Em muitas regiões da Ásia, África e América Latina, a ausência de banheiros e o uso de fossas rudimentares mantinham os mesmos riscos que haviam assolado a Europa nos séculos anteriores. Mesmo hoje, a crise sanitária continua a ser um desafio global.
De acordo com a Organização Mundial da Saúde, cerca de 3,6 bilhões de pessoas ainda vivem sem acesso a sistemas de saneamento seguros. Isso inclui desde comunidades rurais isoladas até grandes aglomerados urbanos que cresceram sem planejamento básico. Nessas regiões, defecar ao ar livre ainda é uma prática comum, com todas as consequências sanitárias que isso acarreta.
As crianças são as principais vítimas. A diarreia causada por água contaminada continua sendo uma das maiores causas de mortalidade infantil em diversos países em desenvolvimento. O que mata não é apenas a desidratação, mas a repetição constante de episódios que enfraquecem o organismo, dificultam a absorção de nutrientes e abrem caminho para outras infecções.
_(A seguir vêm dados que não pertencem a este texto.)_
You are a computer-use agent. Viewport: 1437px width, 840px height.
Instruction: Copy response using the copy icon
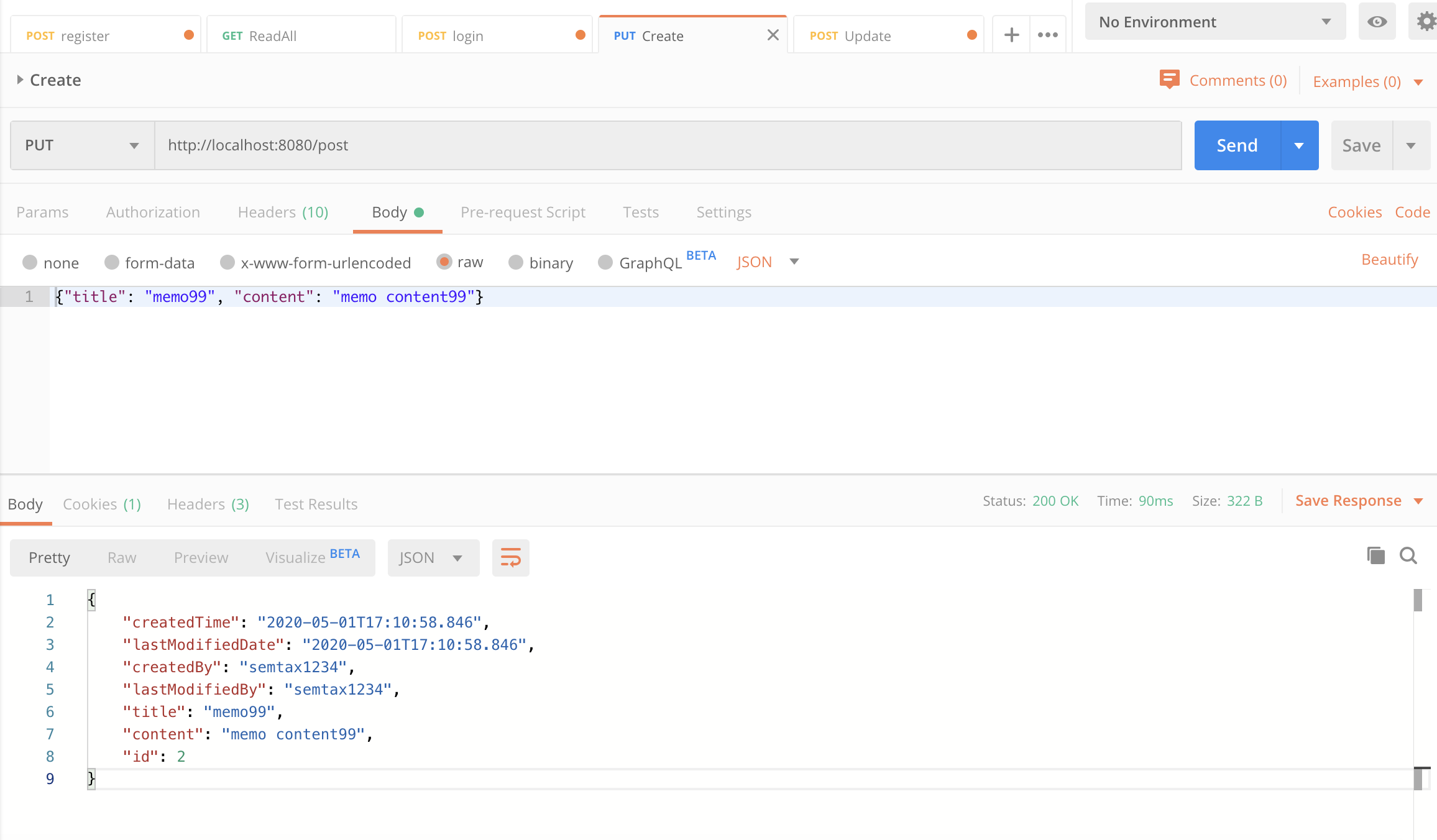(x=1375, y=555)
A falta de saneamento também agrava desigualdades sociais. Mulheres e meninas, por exemplo, enfrentam riscos adicionais quando não têm acesso a banheiros adequados, especialmente em ambientes públicos ou escolares. A ausência de privacidade e segurança pode afetar diretamente a frequência escolar, o acesso ao trabalho e a dignidade pessoal.
Então, pensemos: será que realmente superamos, como humanidade, os problemas vividos há séculos? Será que algum dia vamos superá-los?